The pact also signals a reframing of migration—historically a source of tension between Europe and its southern neighbors—as something other than a crisis to be managed. Suica described migration as "the biggest common challenge" but also "a common opportunity" for both sides. This language suggests the EU is attempting to move beyond the zero-sum framing that has dominated European migration debates for years, instead positioning mobility as something that can benefit both regions if properly structured and supported.
The timing and scale of the commitment reflect broader geopolitical calculations. As Europe seeks to strengthen ties with Mediterranean partners and compete for influence in the region, educational and economic integration offers a softer form of engagement than military or diplomatic pressure. By making it easier for young people from these countries to access European education and research opportunities, the EU is betting that shared experiences and networks will create constituencies in those countries with a stake in closer European ties.
The announcement leaves several questions unresolved: how quickly the programmes will be implemented, what funding mechanisms will support students from less wealthy countries, and whether all eleven countries will participate equally or whether geopolitical tensions might complicate participation. But the direction is clear. The EU is attempting to build a more integrated Mediterranean region, starting with the young people who will shape it.
Notable Quotes
The agreement aims to connect young people and expand the Erasmus Plus and Horizon Europe programmes— Dubravka Suica, EU Commissioner for the Mediterranean
Migration is the biggest common challenge and a common opportunity for both sides— Dubravka Suica, EU Commissioner for the Mediterranean
The Hearth Conversation Another angle on the story
Why extend Erasmus now, to these particular countries? What changed?
The EU is thinking about the Mediterranean as a strategic space. These countries sit on Europe's southern border, and they're dealing with the same challenges—migration, economic development, digital infrastructure. Erasmus becomes a tool for integration.
But some of these countries have tense relationships with each other. Israel and Palestine, for instance. How does that work in practice?
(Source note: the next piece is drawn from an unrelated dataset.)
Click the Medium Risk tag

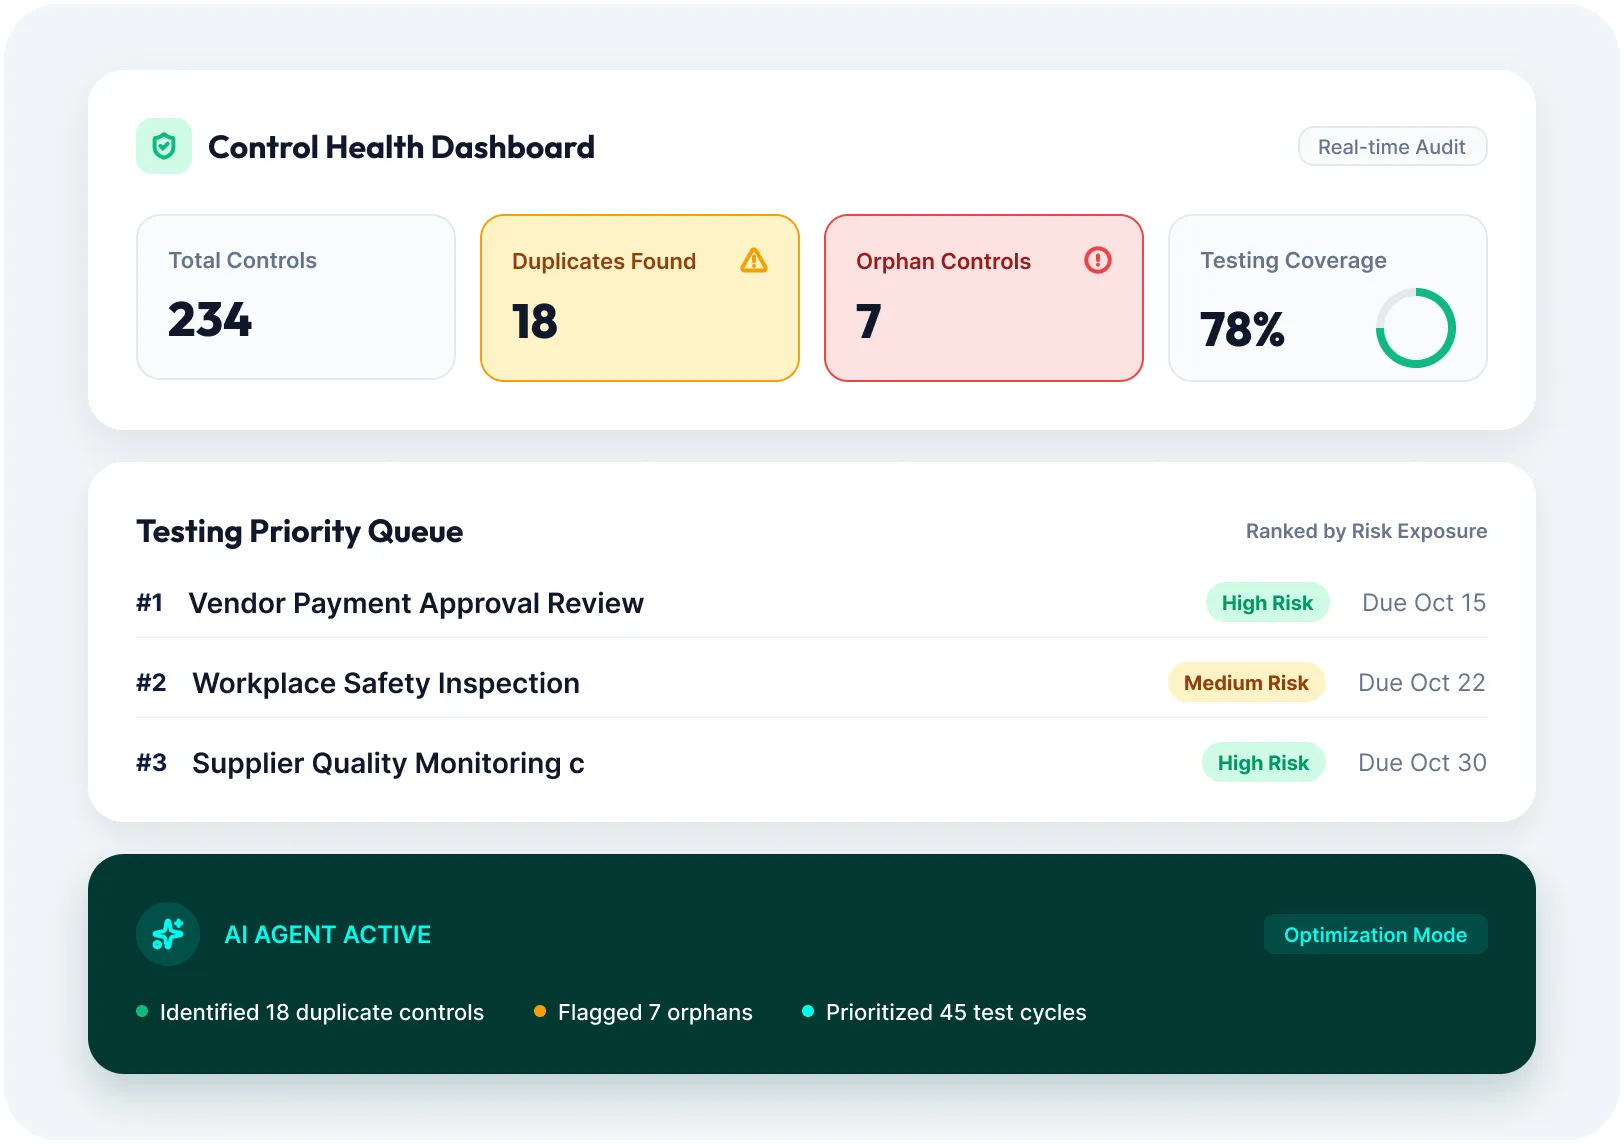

That's the real test. On paper, the pact treats them as equal partners in a shared regional project. In reality, the EU will have to navigate those tensions carefully. The hope is that institutional frameworks—shared programmes, common projects—can create space for cooperation even when politics are difficult.
Is this really about education, or is it about influence?
It's both. Education is influence, but it's the kind that works slowly and through genuine connection. When a Moroccan student studies in Madrid or a Lebanese researcher collaborates with a German lab, that creates real ties. The EU isn't hiding that this serves its interests—it does. But it's not cynical. These programmes genuinely benefit the students involved.
The €42 billion figure—is that new money or repackaged spending?
The source says the EU is doubling its budget for the region, so it appears to be an increase. But the devil's in the implementation. Whether that money actually reaches these programmes, and how quickly, will determine whether this is transformative or just another announcement.
What happens if a country drops out or becomes unstable?
That's the vulnerability. Syria is in the list, for example, and the situation there remains deeply uncertain. The pact assumes a level of regional stability that doesn't always exist. But the EU is betting that creating these connections now might actually help stabilize the region over time.